◆ ENTRIES PROVIDED
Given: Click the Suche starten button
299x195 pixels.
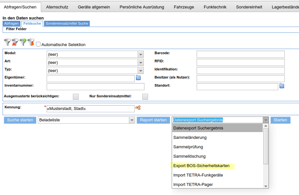Looking at the screenshot, I should (20, 120).
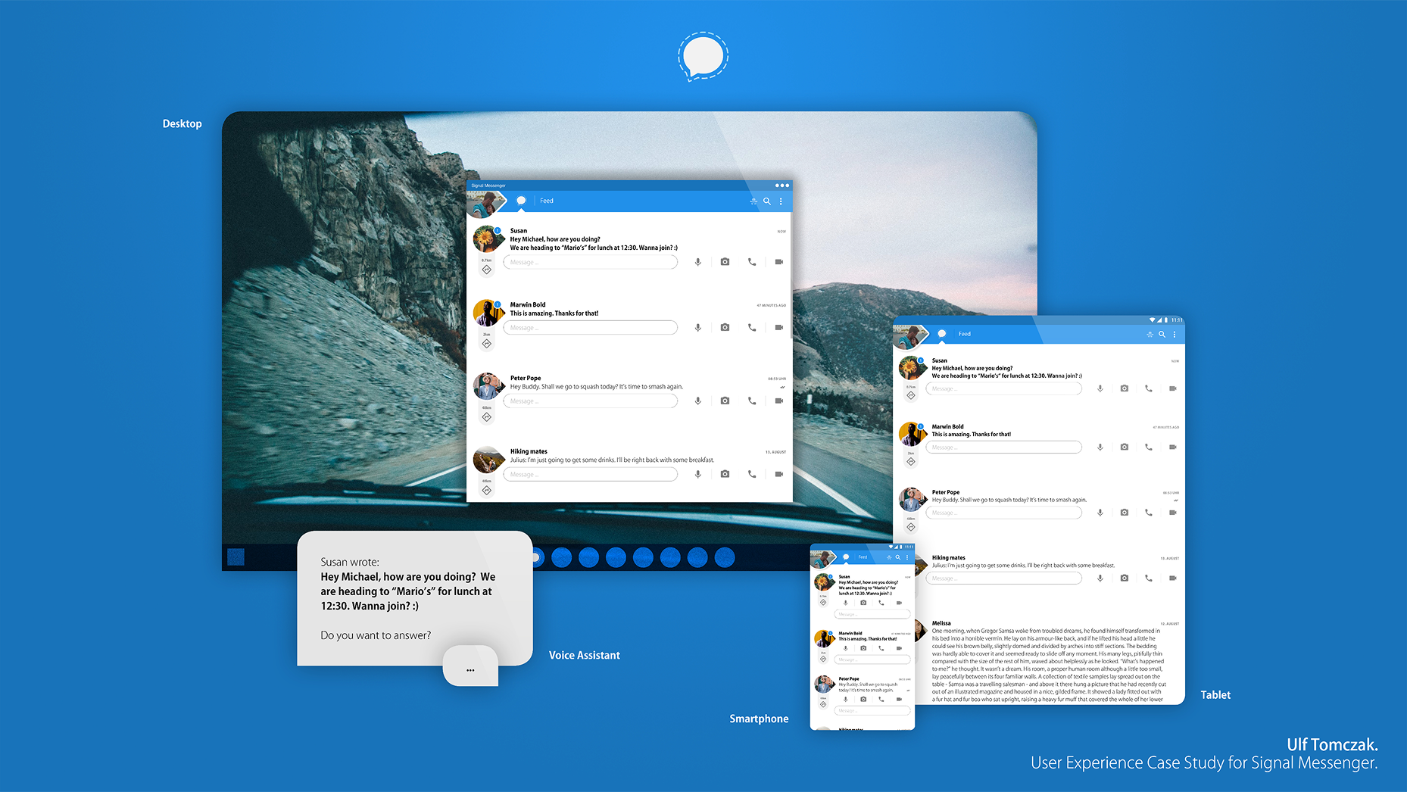Click the filter icon in desktop Feed header
This screenshot has width=1407, height=792.
pyautogui.click(x=753, y=201)
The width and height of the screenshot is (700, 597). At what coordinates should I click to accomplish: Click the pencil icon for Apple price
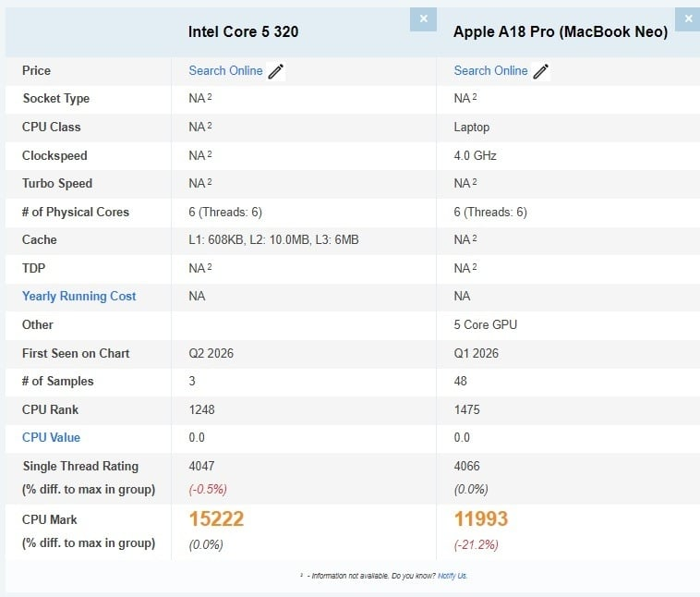tap(541, 71)
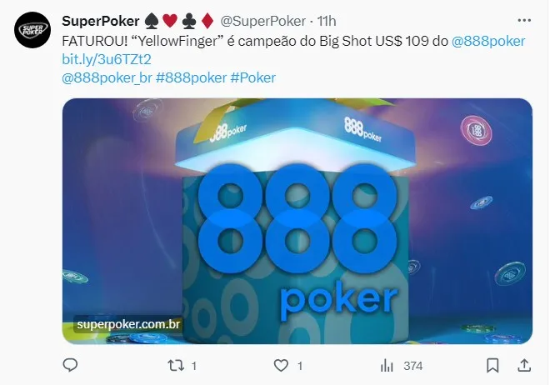
Task: Click the SuperPoker profile avatar
Action: [33, 30]
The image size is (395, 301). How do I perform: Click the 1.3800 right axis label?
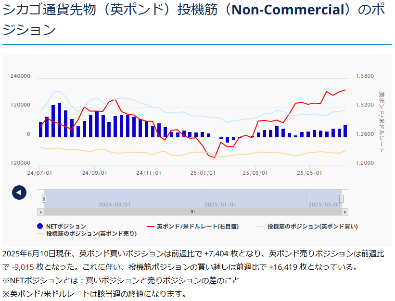[364, 76]
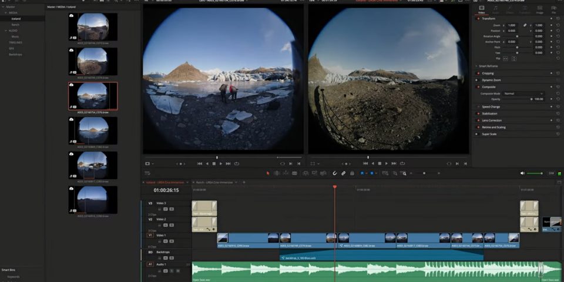Open the Composite Mode dropdown
Viewport: 564px width, 282px height.
point(523,93)
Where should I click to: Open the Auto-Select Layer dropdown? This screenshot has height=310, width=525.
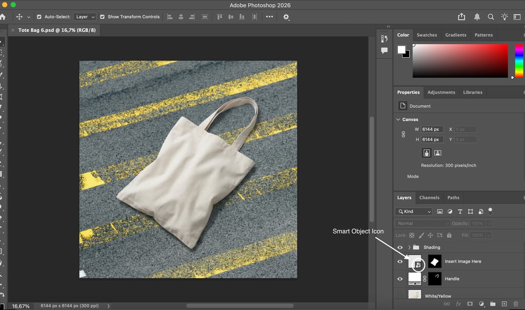tap(85, 17)
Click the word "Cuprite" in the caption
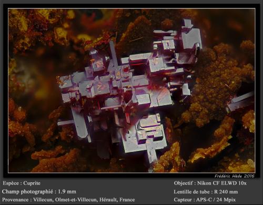The image size is (263, 205). coord(32,183)
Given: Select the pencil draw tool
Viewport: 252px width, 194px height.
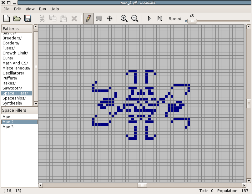Looking at the screenshot, I should (x=88, y=18).
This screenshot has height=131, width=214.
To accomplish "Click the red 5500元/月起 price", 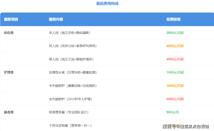I will pos(175,99).
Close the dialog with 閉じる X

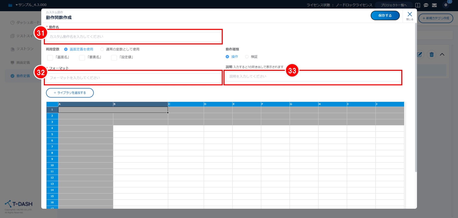click(x=410, y=15)
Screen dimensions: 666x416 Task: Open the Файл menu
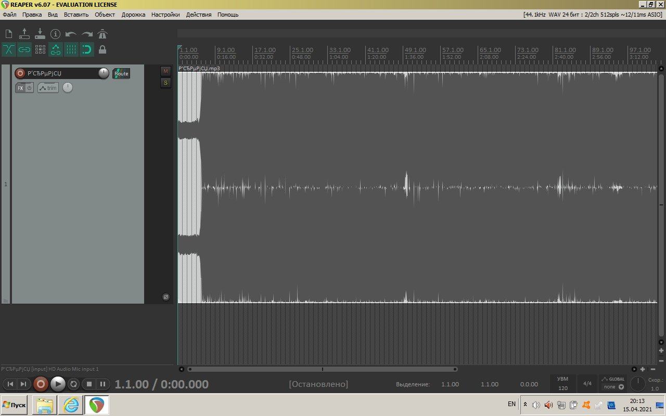point(9,15)
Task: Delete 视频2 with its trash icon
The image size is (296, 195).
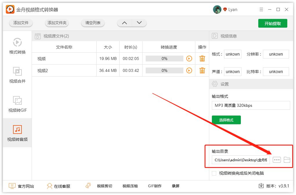Action: (x=202, y=70)
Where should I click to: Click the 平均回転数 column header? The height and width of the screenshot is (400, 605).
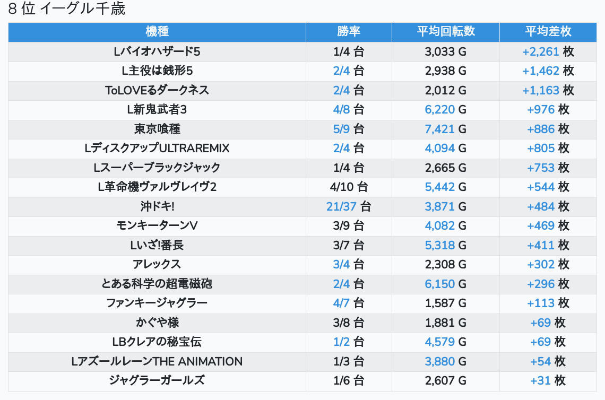445,32
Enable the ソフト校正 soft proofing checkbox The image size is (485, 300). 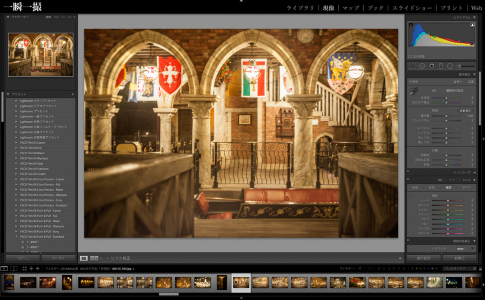(107, 258)

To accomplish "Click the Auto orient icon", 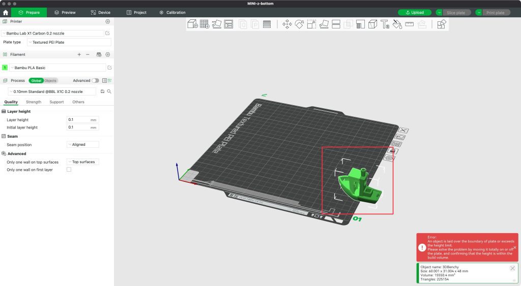I will point(217,24).
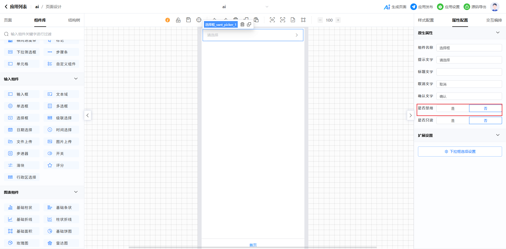Image resolution: width=506 pixels, height=249 pixels.
Task: Click the 提示文字 input field
Action: tap(469, 60)

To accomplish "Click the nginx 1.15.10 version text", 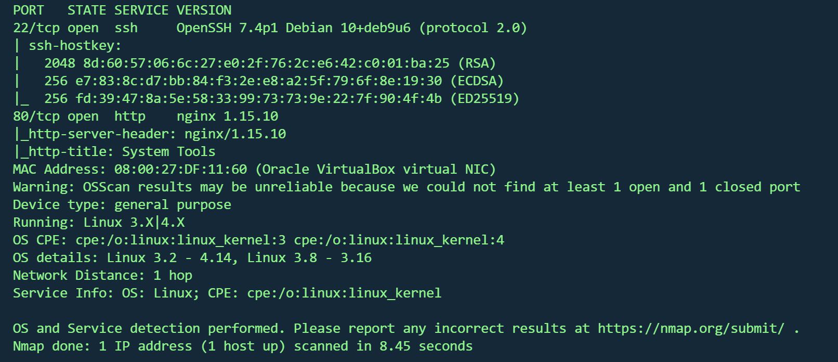I will click(227, 117).
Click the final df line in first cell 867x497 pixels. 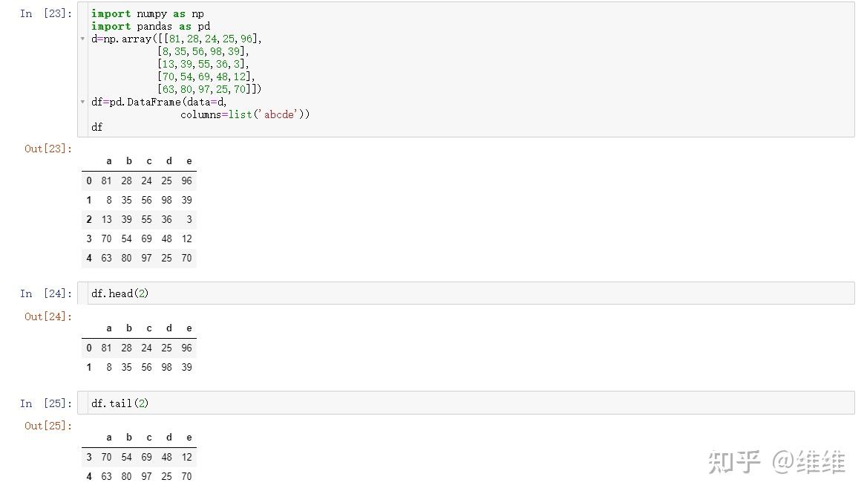(x=97, y=127)
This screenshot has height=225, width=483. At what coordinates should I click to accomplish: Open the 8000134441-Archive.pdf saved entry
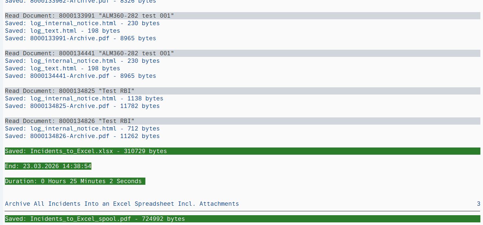tap(69, 76)
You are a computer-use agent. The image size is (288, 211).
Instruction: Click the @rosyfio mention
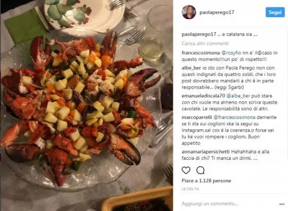[x=231, y=53]
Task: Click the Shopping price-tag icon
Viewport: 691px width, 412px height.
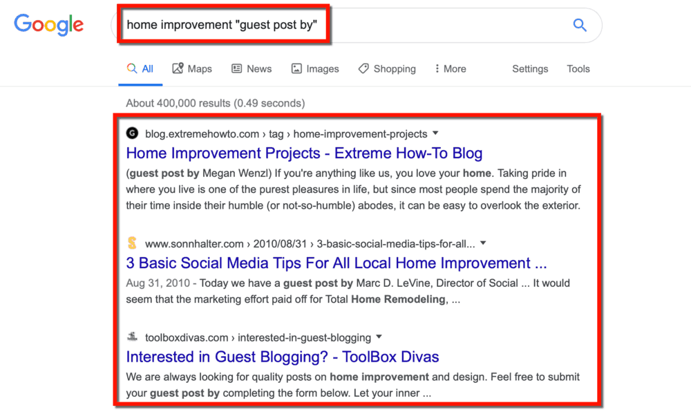Action: click(363, 68)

◆ WHAT YOU NEED TO DO
Exactly how many lines of the records include "Given"? Provide the number by itself.

◆ OUTPUT OF THE TASK
2